Présidé par le pharmacologue Bernard Bégaud, le CSST avait une triple mission : analyser les mécanismes d’action et la toxicité des substances de la même famille que le BIA 10-2474 ; faire le tour des hypothèses pouvant expliquer la toxicité constatée à Rennes et enfin formuler des recommandations générales pour « renforcer la sécurité des volontaires, notamment lors des études de première administration à l’homme (phase 1) ».
Le CSST confirme l’existence d’atteintes cérébrales lors des essais chez le rat et la souris, chez le singe traité à forte dose et d’atteintes pulmonaires chez le chien.

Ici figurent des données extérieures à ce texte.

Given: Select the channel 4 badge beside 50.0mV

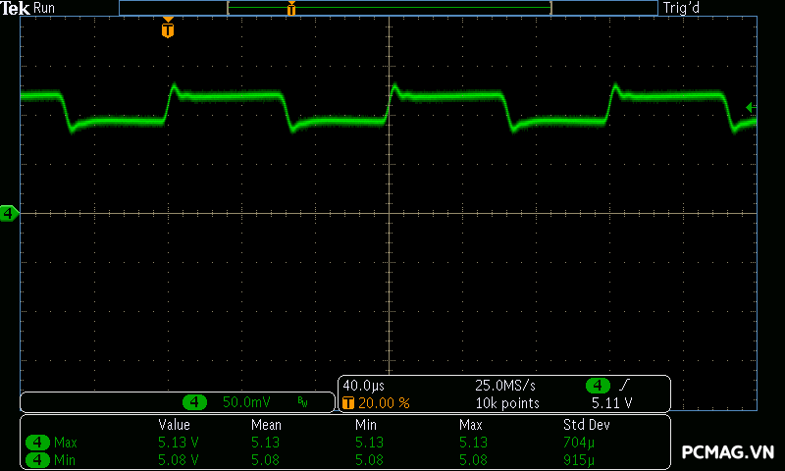Looking at the screenshot, I should (x=196, y=402).
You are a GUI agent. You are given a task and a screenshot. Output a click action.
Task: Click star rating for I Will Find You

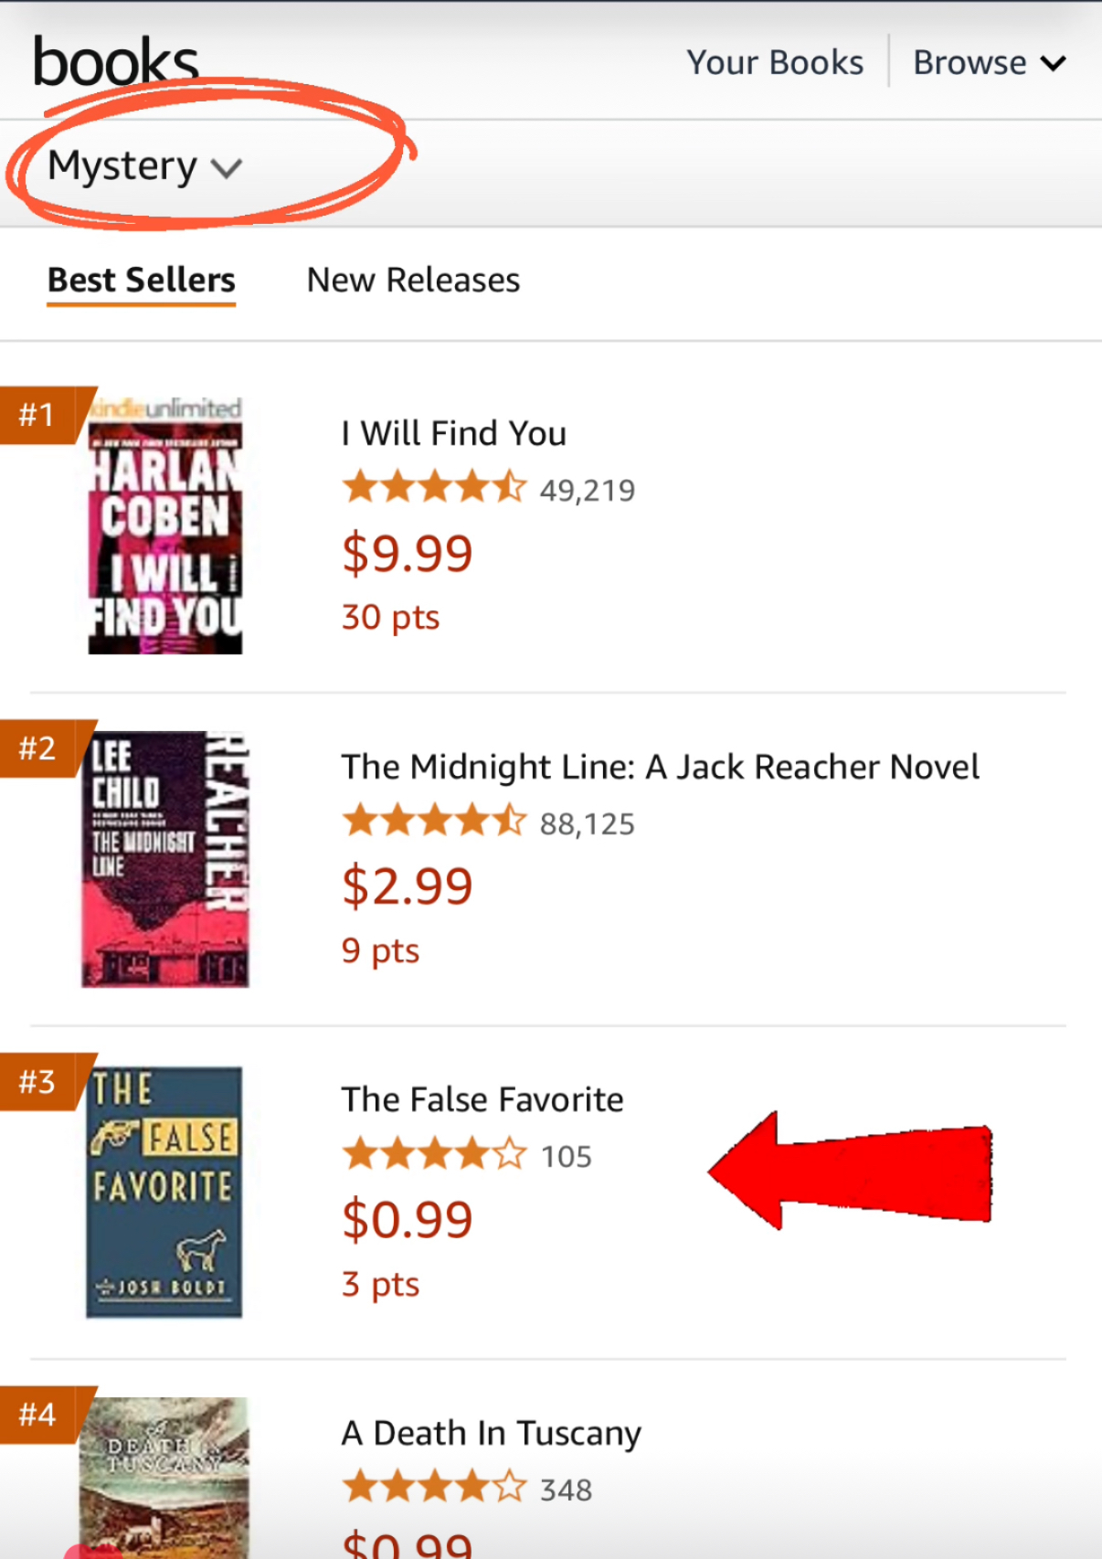[x=435, y=488]
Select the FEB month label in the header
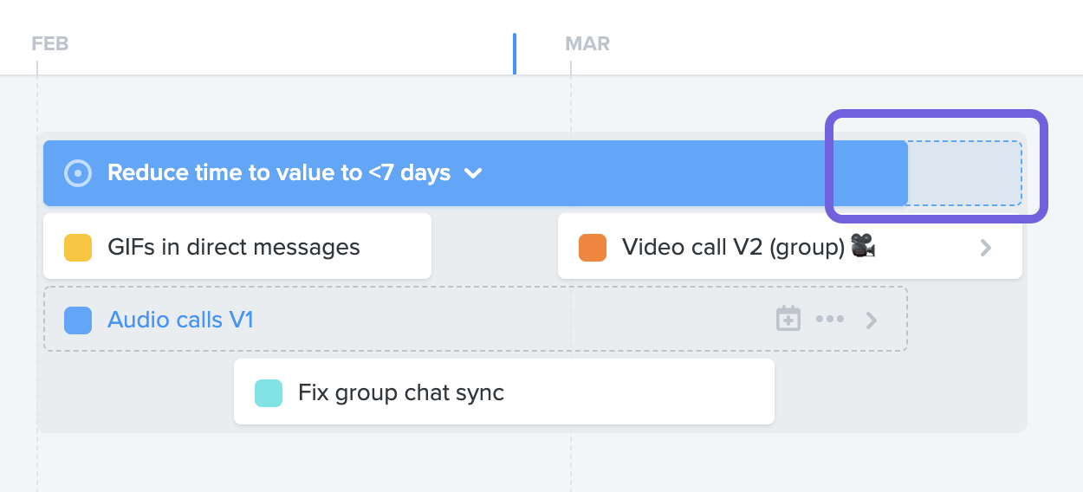Viewport: 1083px width, 492px height. tap(50, 43)
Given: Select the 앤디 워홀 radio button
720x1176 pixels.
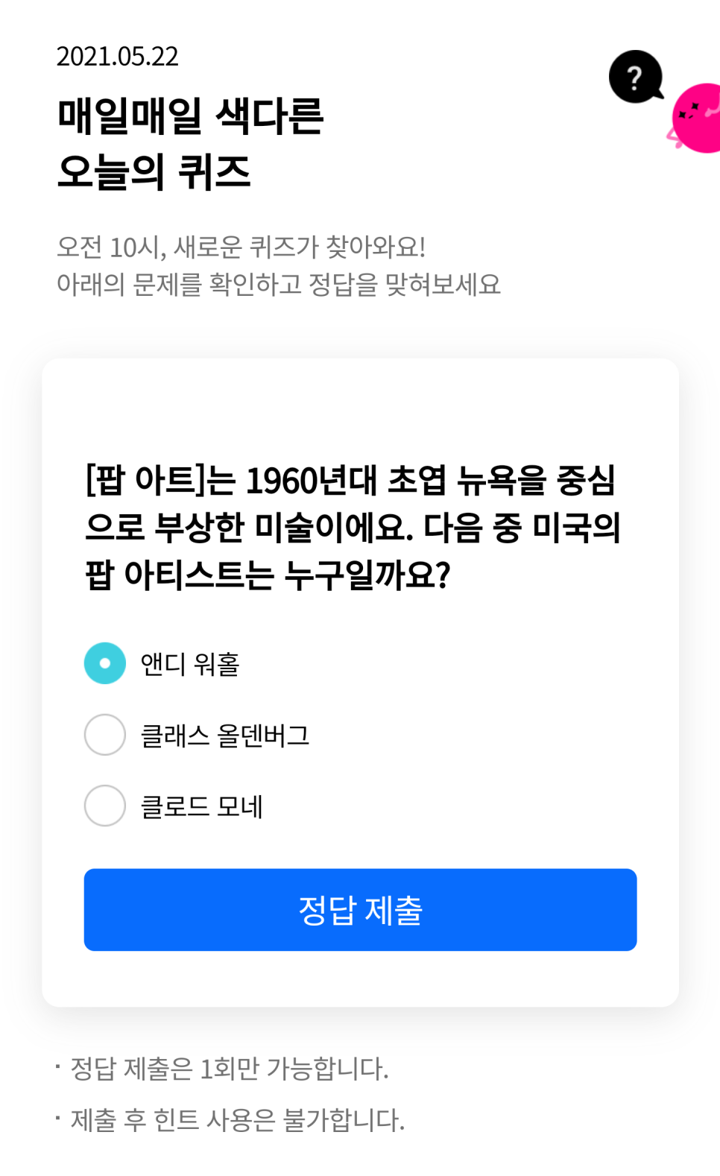Looking at the screenshot, I should pos(105,663).
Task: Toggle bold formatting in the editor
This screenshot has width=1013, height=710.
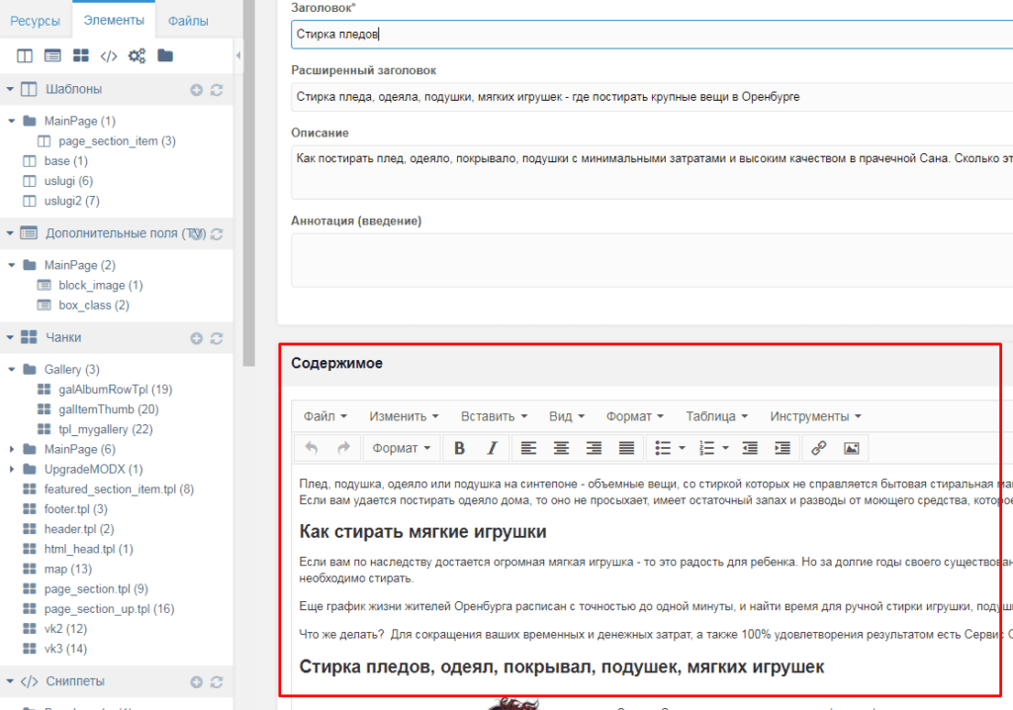Action: 459,448
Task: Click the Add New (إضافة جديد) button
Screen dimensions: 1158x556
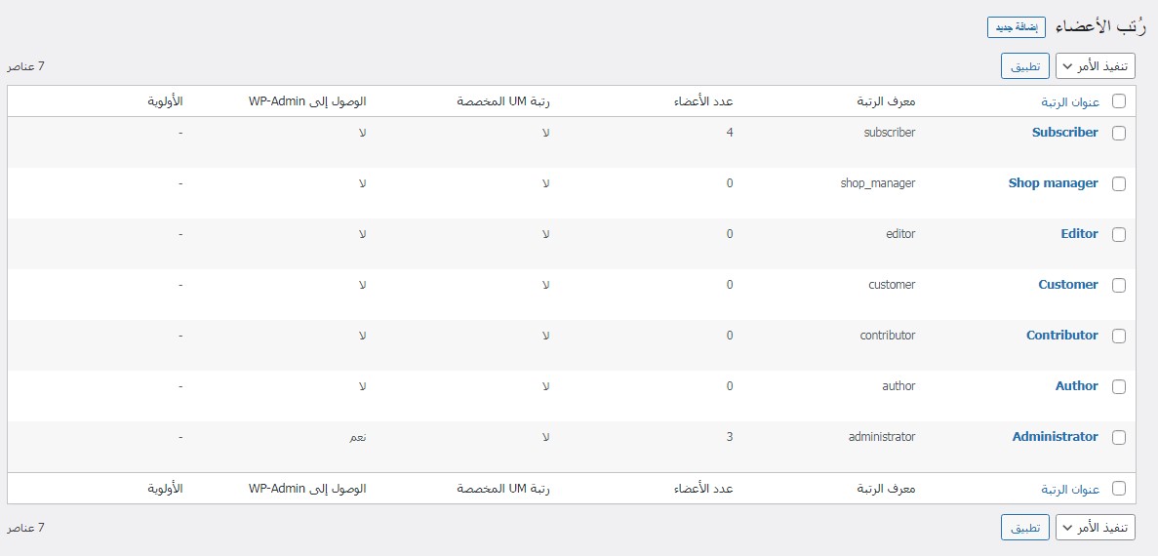Action: click(x=1018, y=27)
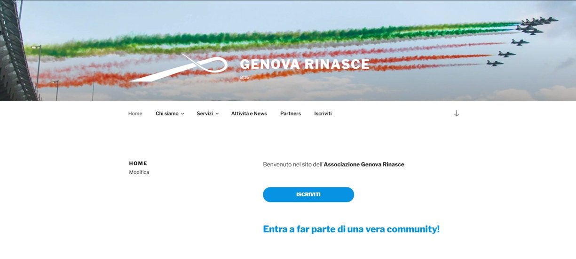
Task: Go to Attività e News page
Action: 249,113
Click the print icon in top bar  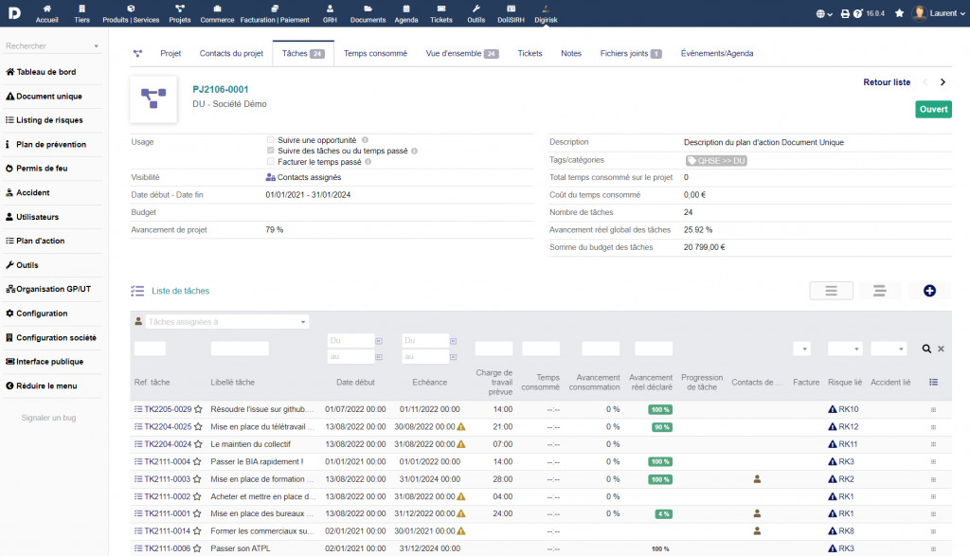[x=845, y=13]
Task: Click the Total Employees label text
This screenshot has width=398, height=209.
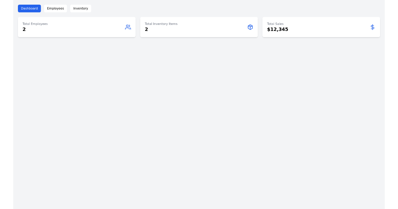Action: click(x=35, y=24)
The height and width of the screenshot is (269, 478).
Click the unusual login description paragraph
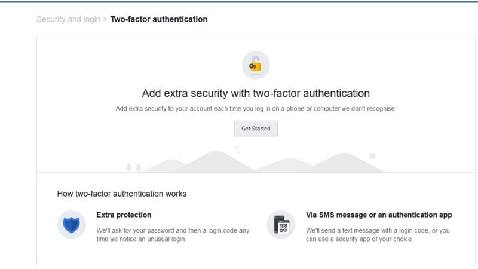173,234
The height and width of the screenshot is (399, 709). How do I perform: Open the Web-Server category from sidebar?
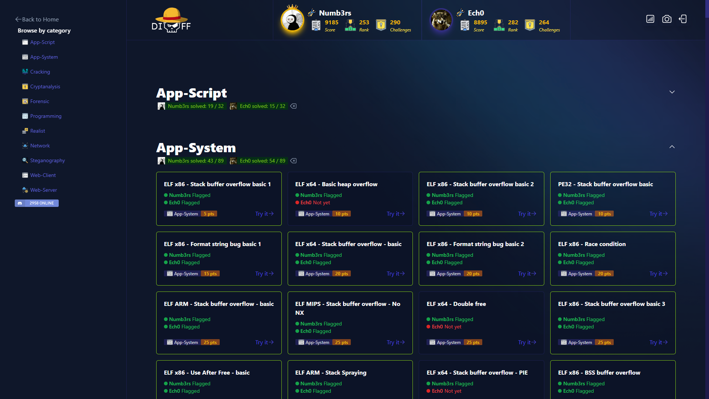click(x=43, y=190)
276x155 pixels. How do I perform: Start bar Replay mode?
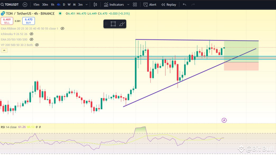[x=168, y=4]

Les experts ne s’expliquent pas bien les raisons ayant conduit à tester la molécule sur quatre espèces différentes « ce qui est, pour un dossier de ce type, inhabituel ».
Pour l’expérimentation humaine, le rapport s’étonne de la manière dont le passage aux doses les plus élevées s’est déroulé pour les volontaires : « Le mode de progression des doses apparaît clairement problématique car trop brutal en fin de progression alors que le bon sens aurait plaidé pour l’inverse. »
Dose administrée de manière quotidienne et répétée
Après avoir écarté diverses hypothèses (contamination infectieuse, interaction avec d’autres produits, particularité génétique), le CSST conclut que « la symptomatologie présentée par les volontaires [du groupe où ont eu lieu les effets indésirables] ne peut être liée qu’à la dose de BIA 10-2474 qui leur a été administrée de manière quotidienne et répétée ».
L’apparition des symptômes toxiques « pourrait être en rapport avec le caractère que l’on peut juger a posteriori “peu maniable” de la molécule de BIA 10-2474 ». Celle-ci présenterait en effet une « activité relativement faible », « peu spécifique » en raison d’une action sur d’autres enzymes que ceux visés, et « d’action peu progressive », avec un passage brutal d’une absence d’inhibition d’une enzyme cible à une inhibition quasi totale pour une faible variation de concentration du BIA 10-2474.
« Dans ces conditions, l’accélération peu compréhensible de l’escalade des doses entre les cohortes [recevant des doses répétées croissantes de 20 mg ou de 50 mg] a vraisemblablement joué un rôle important dans le déclenchement de l’accident », écrivent les experts. Ils précisent avoir travaillé bénévolement dans le cadre du CSST et « en totale indépendance, notamment vis-à-vis de l’ANSM, du laboratoire Bial, du centre Biotrial, des volontaires ayant participé à l’essai, de leurs familles et des leurs défenseurs ».